Seseorang yang ditugaskan memanggil terdakwa kembali masuk ke ruangan dengan wajah cemas, kemudian berbisik pada Hakim. Hakim tersebut mengangguk, kemudian menoleh lagi kepada jaksa penuntut umum.
"Terdakwa tidak bisa hadir. Apa ada saksi atau terdakwa lain yang bisa dihadirkan? Menurut surat dakwaan pelaku ada dua."
Lukman menoleh pada Mareno yang sedang memaki dalam hati. Kemudian seseorang masuk.
"Selamat pagi, Yang Mulia. Saya datang membawa pelaku lainnya. Apakah saya bisa ajukan?"
Mata Mareno menatap asal suara. Wanita itu berdiri di sana, menatap lurus pada Hakim. Wanitanya, Antanianya. Refleks tubuhnya berdiri, paham benar ini ruang sidang dan dia tidak bisa langsung berlari memeluk wanita itu. Tangan Mahendra menyentuh lengannya dan memintanya duduk kembali.

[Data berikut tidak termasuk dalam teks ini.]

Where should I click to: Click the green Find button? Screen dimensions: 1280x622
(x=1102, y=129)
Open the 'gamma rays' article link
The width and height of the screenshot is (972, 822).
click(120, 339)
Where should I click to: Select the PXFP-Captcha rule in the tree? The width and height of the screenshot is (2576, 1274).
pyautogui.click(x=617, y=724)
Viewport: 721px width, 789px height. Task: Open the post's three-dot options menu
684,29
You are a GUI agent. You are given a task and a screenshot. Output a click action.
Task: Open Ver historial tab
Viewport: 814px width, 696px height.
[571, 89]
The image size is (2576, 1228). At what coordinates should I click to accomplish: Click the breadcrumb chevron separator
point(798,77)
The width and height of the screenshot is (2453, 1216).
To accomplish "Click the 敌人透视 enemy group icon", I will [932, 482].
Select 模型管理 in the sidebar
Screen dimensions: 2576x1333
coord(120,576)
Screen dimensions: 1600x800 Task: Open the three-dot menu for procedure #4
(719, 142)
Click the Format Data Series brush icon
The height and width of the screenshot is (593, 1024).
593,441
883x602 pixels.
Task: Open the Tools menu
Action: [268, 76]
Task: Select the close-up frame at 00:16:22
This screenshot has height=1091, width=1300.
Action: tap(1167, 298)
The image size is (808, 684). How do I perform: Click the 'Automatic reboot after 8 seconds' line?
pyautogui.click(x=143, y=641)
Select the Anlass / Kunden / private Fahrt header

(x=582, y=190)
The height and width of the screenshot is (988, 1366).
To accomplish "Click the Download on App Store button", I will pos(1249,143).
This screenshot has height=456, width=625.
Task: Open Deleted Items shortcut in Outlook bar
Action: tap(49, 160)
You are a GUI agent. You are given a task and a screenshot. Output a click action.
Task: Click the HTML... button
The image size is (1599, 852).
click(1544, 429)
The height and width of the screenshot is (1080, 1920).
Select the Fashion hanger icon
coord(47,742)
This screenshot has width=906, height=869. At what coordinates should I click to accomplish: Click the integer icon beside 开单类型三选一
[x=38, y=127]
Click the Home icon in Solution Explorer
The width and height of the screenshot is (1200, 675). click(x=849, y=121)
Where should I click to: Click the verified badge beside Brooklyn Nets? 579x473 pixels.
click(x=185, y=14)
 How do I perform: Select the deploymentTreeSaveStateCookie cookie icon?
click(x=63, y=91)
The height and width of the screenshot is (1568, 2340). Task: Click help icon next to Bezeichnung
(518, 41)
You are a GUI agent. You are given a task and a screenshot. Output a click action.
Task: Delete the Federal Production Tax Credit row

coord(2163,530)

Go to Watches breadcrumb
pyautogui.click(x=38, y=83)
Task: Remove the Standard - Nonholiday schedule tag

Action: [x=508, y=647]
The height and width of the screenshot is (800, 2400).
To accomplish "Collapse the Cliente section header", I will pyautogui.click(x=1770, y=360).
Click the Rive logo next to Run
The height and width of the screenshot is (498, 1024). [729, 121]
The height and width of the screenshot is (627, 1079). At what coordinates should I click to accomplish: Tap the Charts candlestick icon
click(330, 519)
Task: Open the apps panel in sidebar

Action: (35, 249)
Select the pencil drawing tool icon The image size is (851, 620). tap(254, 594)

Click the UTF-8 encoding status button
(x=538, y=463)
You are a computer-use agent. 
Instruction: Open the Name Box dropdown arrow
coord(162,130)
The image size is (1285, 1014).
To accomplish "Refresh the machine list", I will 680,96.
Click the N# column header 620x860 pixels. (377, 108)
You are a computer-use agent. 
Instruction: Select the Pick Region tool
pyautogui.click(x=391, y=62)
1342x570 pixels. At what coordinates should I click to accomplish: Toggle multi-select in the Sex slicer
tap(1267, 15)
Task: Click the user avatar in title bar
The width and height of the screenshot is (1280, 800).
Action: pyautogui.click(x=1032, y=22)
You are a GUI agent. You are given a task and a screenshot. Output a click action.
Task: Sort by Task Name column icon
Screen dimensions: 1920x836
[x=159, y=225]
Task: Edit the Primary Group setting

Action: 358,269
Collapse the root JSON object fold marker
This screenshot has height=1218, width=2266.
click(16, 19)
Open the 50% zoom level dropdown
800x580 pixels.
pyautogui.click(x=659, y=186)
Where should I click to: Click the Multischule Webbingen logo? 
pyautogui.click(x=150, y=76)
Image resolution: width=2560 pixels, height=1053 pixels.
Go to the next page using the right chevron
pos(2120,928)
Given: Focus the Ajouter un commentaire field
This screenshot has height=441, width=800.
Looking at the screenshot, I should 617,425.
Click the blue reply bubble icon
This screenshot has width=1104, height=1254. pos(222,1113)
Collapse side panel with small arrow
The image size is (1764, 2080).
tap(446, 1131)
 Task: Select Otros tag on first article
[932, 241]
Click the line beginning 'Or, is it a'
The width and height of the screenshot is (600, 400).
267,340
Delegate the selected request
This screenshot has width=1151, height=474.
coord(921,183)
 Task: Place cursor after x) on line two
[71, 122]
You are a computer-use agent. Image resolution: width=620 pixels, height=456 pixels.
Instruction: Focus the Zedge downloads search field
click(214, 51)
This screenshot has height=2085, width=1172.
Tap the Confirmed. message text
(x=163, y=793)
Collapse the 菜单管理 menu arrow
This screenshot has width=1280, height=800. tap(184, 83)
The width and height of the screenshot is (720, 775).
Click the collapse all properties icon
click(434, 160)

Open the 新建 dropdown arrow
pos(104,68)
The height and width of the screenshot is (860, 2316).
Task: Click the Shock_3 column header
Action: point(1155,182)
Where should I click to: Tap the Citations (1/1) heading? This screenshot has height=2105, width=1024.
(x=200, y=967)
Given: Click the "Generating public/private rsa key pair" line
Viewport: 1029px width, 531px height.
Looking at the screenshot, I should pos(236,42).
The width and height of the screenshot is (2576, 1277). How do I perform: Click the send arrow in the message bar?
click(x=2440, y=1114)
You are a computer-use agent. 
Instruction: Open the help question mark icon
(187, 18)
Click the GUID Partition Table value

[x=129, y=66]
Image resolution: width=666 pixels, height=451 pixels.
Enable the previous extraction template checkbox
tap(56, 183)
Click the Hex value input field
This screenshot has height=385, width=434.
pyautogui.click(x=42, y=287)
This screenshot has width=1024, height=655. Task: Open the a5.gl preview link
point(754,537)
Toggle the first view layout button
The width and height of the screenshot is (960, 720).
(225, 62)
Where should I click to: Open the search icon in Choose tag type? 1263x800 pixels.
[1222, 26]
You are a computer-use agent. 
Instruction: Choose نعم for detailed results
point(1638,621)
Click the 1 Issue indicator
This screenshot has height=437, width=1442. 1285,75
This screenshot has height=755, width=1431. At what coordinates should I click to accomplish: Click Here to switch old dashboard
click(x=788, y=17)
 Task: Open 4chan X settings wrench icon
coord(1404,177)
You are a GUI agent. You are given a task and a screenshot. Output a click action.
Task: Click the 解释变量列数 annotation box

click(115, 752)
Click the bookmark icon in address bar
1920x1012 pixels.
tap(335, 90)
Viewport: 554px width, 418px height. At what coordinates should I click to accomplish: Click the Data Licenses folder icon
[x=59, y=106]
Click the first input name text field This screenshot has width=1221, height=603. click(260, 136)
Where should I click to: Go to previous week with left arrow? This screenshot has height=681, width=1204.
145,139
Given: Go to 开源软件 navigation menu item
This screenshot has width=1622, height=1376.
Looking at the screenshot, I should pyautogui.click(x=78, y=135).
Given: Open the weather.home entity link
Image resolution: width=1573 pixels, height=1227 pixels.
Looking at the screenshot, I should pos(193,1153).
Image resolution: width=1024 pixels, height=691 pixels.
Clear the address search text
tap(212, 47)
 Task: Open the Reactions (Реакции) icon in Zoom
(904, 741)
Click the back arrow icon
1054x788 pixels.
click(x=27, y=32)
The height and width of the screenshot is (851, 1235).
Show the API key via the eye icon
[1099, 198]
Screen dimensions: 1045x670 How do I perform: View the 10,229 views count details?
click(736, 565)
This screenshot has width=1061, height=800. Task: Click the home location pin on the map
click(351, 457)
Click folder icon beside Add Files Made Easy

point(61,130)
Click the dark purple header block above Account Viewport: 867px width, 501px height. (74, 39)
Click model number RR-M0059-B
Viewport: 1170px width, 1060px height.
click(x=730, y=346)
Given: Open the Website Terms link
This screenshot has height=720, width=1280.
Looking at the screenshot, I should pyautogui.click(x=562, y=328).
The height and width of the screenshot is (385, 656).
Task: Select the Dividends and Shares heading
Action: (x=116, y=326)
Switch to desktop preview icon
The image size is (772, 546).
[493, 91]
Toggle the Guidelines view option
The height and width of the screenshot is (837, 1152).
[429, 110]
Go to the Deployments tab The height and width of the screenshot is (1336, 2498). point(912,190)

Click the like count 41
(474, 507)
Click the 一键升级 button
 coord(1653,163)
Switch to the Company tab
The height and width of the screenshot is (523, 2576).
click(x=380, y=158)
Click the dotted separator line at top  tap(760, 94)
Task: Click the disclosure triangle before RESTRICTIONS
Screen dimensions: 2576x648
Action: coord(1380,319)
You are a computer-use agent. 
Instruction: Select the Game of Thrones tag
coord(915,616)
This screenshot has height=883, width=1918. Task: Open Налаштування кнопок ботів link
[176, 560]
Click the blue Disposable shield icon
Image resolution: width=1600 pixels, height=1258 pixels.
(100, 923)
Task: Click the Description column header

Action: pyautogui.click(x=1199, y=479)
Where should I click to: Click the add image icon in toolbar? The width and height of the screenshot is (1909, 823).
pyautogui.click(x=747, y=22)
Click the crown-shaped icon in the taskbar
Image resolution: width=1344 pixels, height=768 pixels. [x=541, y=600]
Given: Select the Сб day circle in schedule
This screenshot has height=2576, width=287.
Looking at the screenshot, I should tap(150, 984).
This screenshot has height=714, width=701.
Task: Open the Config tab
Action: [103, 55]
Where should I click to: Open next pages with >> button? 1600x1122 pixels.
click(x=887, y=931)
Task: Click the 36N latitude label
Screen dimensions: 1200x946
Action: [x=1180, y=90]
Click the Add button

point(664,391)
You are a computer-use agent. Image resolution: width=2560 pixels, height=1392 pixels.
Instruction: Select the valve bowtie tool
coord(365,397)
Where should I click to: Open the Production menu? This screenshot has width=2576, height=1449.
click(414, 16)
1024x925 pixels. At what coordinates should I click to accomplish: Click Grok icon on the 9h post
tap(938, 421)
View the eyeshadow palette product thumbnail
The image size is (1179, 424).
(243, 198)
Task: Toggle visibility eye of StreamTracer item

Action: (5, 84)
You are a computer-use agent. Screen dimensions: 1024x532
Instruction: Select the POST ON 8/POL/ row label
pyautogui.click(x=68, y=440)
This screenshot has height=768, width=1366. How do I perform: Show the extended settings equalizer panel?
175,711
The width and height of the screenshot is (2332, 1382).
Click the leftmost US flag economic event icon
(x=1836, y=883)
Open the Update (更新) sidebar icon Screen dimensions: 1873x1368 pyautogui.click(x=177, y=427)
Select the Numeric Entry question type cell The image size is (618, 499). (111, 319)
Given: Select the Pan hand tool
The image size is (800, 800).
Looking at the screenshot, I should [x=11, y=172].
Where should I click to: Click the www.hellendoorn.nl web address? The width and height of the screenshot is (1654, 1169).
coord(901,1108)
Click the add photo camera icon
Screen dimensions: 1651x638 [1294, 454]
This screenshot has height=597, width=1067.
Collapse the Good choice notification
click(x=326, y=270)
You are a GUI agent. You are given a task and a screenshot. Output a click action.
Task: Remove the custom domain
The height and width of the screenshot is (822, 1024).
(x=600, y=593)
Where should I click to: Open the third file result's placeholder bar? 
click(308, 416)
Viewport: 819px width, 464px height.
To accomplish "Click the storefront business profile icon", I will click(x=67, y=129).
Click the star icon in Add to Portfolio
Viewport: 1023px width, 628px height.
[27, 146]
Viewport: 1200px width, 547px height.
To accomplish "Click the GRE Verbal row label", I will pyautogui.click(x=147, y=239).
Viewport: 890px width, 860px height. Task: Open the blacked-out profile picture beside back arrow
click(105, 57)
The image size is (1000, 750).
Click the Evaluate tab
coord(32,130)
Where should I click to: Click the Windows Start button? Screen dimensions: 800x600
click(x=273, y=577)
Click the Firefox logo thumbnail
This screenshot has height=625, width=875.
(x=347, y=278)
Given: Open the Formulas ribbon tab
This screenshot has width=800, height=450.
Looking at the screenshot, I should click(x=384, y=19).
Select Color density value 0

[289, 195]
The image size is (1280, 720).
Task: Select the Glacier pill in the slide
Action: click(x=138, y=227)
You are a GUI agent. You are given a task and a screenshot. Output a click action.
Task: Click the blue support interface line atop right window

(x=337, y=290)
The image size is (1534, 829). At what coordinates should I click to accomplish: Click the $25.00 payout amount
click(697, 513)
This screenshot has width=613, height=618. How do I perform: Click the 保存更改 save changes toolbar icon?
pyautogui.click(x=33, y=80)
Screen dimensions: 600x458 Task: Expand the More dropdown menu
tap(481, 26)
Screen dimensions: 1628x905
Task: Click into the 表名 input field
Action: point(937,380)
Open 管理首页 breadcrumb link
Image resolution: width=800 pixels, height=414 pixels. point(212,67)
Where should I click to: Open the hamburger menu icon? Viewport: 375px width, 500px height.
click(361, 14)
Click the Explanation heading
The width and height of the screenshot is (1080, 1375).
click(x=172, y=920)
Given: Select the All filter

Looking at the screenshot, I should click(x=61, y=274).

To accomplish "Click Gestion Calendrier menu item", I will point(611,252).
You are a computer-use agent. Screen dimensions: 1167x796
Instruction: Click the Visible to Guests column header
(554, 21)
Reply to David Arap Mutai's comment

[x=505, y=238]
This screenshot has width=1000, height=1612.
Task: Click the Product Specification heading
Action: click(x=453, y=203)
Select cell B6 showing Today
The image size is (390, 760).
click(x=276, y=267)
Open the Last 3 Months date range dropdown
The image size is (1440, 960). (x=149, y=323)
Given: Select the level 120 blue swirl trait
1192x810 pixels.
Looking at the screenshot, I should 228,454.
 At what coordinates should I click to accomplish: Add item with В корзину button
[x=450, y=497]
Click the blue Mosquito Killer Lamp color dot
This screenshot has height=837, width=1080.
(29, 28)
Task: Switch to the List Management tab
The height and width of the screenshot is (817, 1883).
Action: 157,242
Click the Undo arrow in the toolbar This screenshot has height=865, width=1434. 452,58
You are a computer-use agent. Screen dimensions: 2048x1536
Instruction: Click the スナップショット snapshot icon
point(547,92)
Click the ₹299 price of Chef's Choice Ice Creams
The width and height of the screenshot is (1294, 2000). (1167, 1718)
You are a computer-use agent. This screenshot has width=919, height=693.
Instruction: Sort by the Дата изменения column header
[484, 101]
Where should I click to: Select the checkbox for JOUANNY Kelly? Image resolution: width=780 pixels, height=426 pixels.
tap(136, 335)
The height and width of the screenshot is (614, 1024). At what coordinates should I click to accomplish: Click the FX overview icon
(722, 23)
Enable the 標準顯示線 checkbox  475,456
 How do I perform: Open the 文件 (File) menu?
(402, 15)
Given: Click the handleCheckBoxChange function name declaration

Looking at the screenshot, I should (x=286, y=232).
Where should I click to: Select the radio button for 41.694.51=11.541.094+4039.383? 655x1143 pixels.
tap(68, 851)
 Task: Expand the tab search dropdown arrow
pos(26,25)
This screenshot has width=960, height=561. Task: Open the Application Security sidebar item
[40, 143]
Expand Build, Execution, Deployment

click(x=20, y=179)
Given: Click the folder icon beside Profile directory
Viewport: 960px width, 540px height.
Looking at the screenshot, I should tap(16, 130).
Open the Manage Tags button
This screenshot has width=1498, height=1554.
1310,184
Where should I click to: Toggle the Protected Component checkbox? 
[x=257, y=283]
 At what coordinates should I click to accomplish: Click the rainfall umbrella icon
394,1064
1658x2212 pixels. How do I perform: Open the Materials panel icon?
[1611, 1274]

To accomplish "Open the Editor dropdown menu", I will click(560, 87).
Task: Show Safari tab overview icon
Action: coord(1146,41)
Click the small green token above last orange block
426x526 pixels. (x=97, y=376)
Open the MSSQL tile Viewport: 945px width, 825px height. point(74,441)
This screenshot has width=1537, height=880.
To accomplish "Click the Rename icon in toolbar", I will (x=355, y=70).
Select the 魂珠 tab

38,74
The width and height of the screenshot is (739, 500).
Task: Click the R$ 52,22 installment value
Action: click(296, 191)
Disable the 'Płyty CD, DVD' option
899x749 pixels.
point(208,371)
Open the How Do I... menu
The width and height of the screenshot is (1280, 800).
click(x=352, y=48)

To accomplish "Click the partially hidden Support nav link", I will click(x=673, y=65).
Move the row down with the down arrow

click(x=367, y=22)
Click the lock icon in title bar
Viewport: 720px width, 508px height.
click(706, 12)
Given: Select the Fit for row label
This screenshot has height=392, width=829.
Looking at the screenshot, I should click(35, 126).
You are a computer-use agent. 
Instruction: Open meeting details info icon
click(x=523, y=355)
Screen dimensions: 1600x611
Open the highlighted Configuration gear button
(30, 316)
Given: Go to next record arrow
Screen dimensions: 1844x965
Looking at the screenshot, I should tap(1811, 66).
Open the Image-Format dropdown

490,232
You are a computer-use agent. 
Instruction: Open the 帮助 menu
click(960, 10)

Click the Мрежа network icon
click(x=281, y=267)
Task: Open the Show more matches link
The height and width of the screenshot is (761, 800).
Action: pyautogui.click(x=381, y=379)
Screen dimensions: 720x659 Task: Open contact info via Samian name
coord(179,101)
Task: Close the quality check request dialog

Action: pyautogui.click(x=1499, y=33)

"Sabar, Ren. Sabar dulu. Fokus satu-satu," bisik Mahendra padanya.
"Keberatan, saksi baru belum diperiksa," ujar pengacara Michelle.
"Saya punya bukti kuat," ujar Antania lagi.
"Siapa anda, Nona?" Hakim bertanya.
"Lanina Antania Tielman, sahabat dekat Danika Audelia."
Hakim menoleh pada keluarga Danika yang menganggukkan kepala. Kemudian hakim meminta jaksa penuntut dan pengacara maju ke depan. Mereka berdiskusi sejenak kemudian kembali ke tempat masing-masing.
"Pemeriksaan saksi atau terdakwa baru, akan dilakukan terpisah. Sidang ditunda hingga minggu depan." Hakim mengetukkan palunya kemudian berdiri dan keluar ruangan.
Mata Mareno terus menatap wanitanya itu. Antania terlihat berbeda. Dengan rambut yang panjang melebihi bahu, bergelombang dan berwarna brunette. Wanitanya itu mengenakan celana pantalon hitam formil dan blouse berwarna putih gading dengan garis hitam pada kerahnya. Juga high heels berwarna hitam. Harum Tania menguar, dia menghirup itu semua dalam-dalam.
Mahendra menatap Mareno yang berdiri mematung seperti melihat hantu. Sementara Antania juga berdiri di sana menatapnya diam. Kemudian wanita itu beralih menatap Michelle sejenak dan berlalu pergi.
"Kejar cepetan, geblek," bisik Mahendra pada Mareno.
Mareno yang seperti tersadar langsung mengejar Tania keluar ruangan. Dia menoleh mencari sosok itu, kemudian matanya terpejam berusaha membaui wangi tubuh wanitanya. Lalu dia melangkah lagi terburu-buru menuju ke luar gedung. Tania sudah masuk ke dalam kursi belakang sedan hitam dan dia dengan cepat menghalangi lajunya.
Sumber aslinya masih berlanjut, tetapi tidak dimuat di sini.